Battered By Your Mums Mate – So the lamb has been born and mummy and baby move into the pen where the stay for a day or two until the farmer is happy they can go out but the lamb decides to go visit his new friend in the next pen. This is where it all goes wrong… Ewes HATE lambs that aren’t theirs and takes to battering it! It will butt and ram it into the wall or gate over and over and over and can end really badly if that lamb isn’t rescued. This year we have a lamb with two badly broken back legs and we are pretty sure it’s due to being beaten up. Luckily for the lamb now named Forrest Gump, I used to work in a minor injury department and so set to creating a splint for him. He really is a remarkable lamb, and i’ll try to get a video of him, he runs around like the rest of them now but puts all of his weight through his front legs. It really is something to see!

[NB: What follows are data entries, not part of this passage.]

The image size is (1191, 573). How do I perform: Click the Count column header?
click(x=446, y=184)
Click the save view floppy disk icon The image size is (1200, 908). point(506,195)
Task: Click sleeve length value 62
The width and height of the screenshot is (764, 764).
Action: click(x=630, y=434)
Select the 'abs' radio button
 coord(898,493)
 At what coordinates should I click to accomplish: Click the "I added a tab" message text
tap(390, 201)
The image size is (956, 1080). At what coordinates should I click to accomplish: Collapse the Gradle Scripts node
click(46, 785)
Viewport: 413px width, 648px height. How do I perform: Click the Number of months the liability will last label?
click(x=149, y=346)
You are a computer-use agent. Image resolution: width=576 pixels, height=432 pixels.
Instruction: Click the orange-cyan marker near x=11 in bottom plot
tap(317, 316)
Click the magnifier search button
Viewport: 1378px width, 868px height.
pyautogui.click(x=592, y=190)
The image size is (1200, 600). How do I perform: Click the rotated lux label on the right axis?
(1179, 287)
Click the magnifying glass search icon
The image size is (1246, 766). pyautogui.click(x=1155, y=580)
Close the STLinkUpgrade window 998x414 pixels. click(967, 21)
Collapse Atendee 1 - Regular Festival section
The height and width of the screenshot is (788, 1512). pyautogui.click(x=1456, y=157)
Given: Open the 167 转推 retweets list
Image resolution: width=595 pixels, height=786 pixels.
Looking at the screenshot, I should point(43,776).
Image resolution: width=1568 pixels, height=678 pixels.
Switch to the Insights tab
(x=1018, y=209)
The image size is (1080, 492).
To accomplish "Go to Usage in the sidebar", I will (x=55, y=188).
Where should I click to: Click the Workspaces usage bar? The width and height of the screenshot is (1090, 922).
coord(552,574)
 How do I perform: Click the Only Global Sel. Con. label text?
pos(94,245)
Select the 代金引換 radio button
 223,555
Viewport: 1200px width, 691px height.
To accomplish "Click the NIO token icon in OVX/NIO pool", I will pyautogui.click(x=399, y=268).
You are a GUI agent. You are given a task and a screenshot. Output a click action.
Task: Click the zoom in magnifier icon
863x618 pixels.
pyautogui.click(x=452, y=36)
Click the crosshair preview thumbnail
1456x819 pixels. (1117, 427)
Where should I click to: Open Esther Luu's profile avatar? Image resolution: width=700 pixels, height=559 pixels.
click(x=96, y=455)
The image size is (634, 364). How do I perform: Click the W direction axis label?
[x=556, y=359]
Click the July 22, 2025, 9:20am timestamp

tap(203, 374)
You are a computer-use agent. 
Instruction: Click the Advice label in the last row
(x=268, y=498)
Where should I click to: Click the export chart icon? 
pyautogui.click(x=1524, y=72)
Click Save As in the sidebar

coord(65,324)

Napping In The Warm Hay – Lambs love to go for a nap in the hay feeder. Its warm and cosy and if you creep into the shed when everything is quiet you’ll see that the hay feeder is somewhat like a creche. Lambs will be sleeping, playing and causing havoc with their friends but you must be careful when it comes to putting another bale into the feeder. Some lambs really like to snuggle into that hay… and bales are heavy!
Trapped Under, Well Anything! – If you haven’t already realised, everything is a hazard when it comes to sheep and they WILL figure out a way in which an everyday item can cause them death or injury. This year Farmer went to check on the ewes with older lambs, now living in the field. He found a ewe in the field with twin lambs at her side. She had led down to rest by a branch that had fallen from the tree and somehow she had got her head stuck underneath it. She had wriggled and wriggled to try to get out but unfortunately she just couldn’t do it. It was so sad. Her lambs are now looked after by me and are doing really well.
Wedged – This is the most unusual yet for us. We have a stack of straw bales out back that backs onto a paddock. The paddock had some young ewes in. Somehow one of them had got herself into the bales and completely wedged, totally out of sight… For days. She was discovered only by accident when Farmer needed a bale and decided to randomly tidy that specific area up and found her. She was in a very bad way. Dehydration was her main problem but she had also bashed her eye up and just wasn’t very good at all. I took her under my wing and when everyone else said she was a lost cause I fought harder to help her. After a few days Hettie really picked up and even the farmers were impressed that I’d managed to bring her back from the brink. She was holding her own head up, trying to stand and had even started drinking from the bucket! I invested all of my time to her, so you can imagine how devastated I was when I came back out from lunch one day, having only just left her looking well, to find her dead. It was as if she had just closed her eyes and slipped away. That day I wanted to give up sheep forever.
So these are just a few ways in which sheep like to keep us on our toes, and if you farm sheep you must have some stories too. Please feel free to comment below with your weird and wonderful findings!
If you don’t farm then just take my word for it… Keeping Sheep alive is a full time job. They just love to die!